The merits of the pig are so widely recognized; its utility in cooking is so profoundly felt that its panegyric is superfluous here. It is the King of the base animal kingdom and the one whose empire is the most universal and whose attributes are the least contested. Without it, no bacon and as a consequence no cuisine; without it no hams, sausages, andouilles, blood sausages, and as a consequence, no charcutiers; it is very well for the doctors to say that its flesh is indigestible, heavy and laxative; they would be very angry if one listened to them because the pig is, in the arena of indigestions, one of the most beautiful jewels in their crown.*  The Jews, on the other hand, can very well look at the pig with horror, although many of today’s Christians are truly Jews, all the while eating no fewer boudins and andouilles. Finally, although cured-pork products would be much better in Lyon and Troyes than in Paris, a fact owing to the body of the animal more than to the talent of the artist, our charcutiers have come to the point of triumphing over all obstacles and of varying their compositions in such a way as to place them in the highest rank in the art of making the pig take on the most varied and exquisite forms.

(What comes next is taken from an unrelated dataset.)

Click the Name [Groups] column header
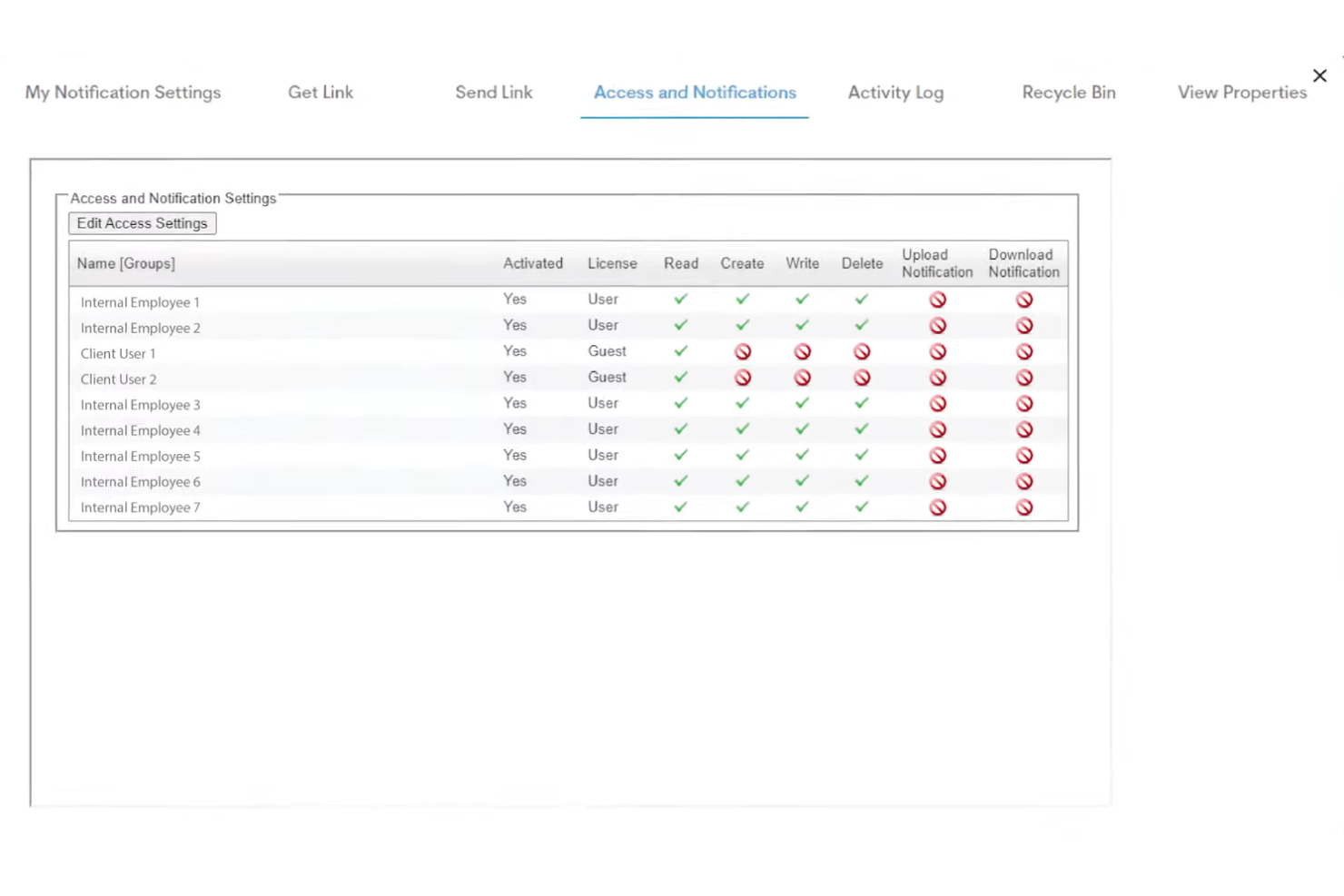This screenshot has height=896, width=1344. pyautogui.click(x=125, y=263)
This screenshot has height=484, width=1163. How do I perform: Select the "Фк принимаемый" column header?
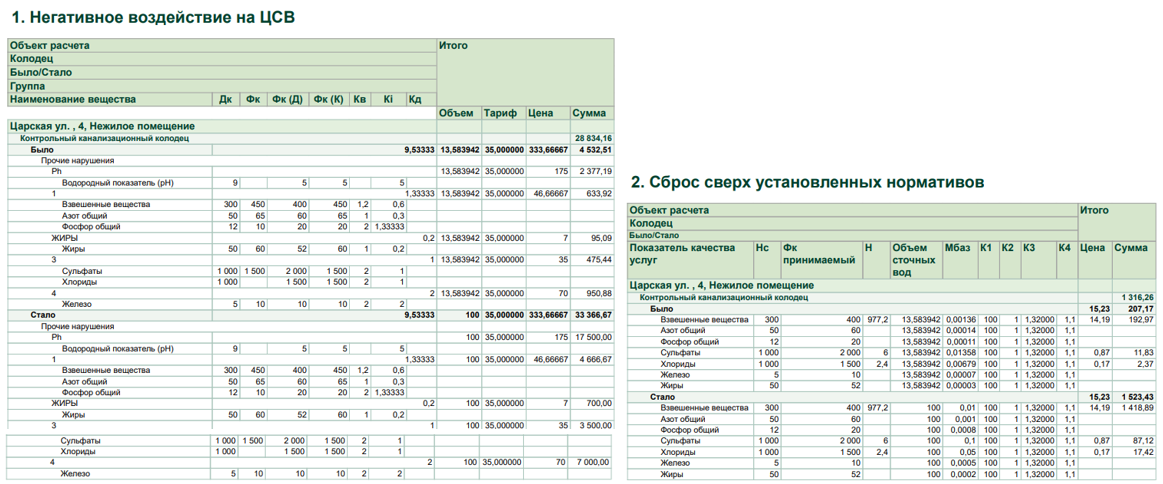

Nature has arranged things so well that everything in the pig is good and none of it is to be rejected. The arts compete with cooking for the honor of taking part of the remains and if M. Corps and M. Duthé (two of the top charcutiers in Paris) owe their fortune to its flesh, the hair on its back became, as everyone knows, the leading instrument of Raphael’s glory.**

When one deals with this estimable beast one therefore knows neither how to open the subject, nor from which end to take it. If we begin by the most noble, we see that, without much work, one makes from its head a boar’s head and this by procedures that are completely contrary to the art of civilization. Its chops, either grilled simply or else in a ragoût offer up plenty of ways to our sensuality; its thighs and shoulders make, under the name of hams, the reputations and fortunes of Mayence and Bayonne and we will return to this in the month of April. Its ears, tongue and feet simultaneously stimulate the cook and the charcutier and one makes from them the menus-droits, which many people prefer to the Rights of Man.*** Its fressure, its fat, its caul, and its intestines are the first foundations for the carrying case for all types of andouilles, sausages and boudins. Its rank even has, over that of all other animals, the advantage of transforming for the benefit of our appetite. Its meat, ground finely such as for the base of a pâté, aside from the diverse metamorphoses that it gets submitted to in shops, becomes, in our kitchens, the basis for more than one sophisticated stuffing and adapts itself marvelously to the cavities of a turkey on the spit.  Its shoulder cured with salt; its loin, roasted; its spine, in chops; its head, de-boned in a headcheese; finally its fat converted into lard offer themselves up each day to our satisfied regards without unnecessarily exciting our attention. What say I? – Ingratitude toward its consideration has been pushed to the point of making a gross injury to the name of the animal that is most useful to man when it is no more. Its memory is insulted even as its flesh is devoured and it is repaid only by ironic contempt — such are the ineffable pleasures that it procures for us!

If these lines could make these iniquitous detractors turn back on themselves we could only applaud ourselves for it; but, whatever their result may be, we congratulate ourselves at least for having tried to reestablish by our sincere praises the reputation, so unjustly blackened, of the pig. We never encounter one without greeting it with a sentiment of profound gratitude.

Here would be the place, undoubtedly, to speak of the heir presumptive of its rank and destiny and to position after the praise for the venerable pig that for the gentle, milk-fed suckling pig; but the order of the seasons opposes its being here and we will wait for the return of summer to take it up.

Notes:

*2nd edition adds the phrase, “let the doctors scold,” before the phrase “they would be very angry.”

**The 2nd edition adds the phrase, “and not at all useless to Rameau.” (Jean-Philippe Rameau, 1683—1764, French baroque composer).

***In French this is a pun on the “Droits de l’homme” (Rights of Man). This is a good example of Grimod’s clever use of gastronomic writing to serve as a not very well masked foil for expressing his reactionary views.

Translation (c) Carolin C. Young, 2013.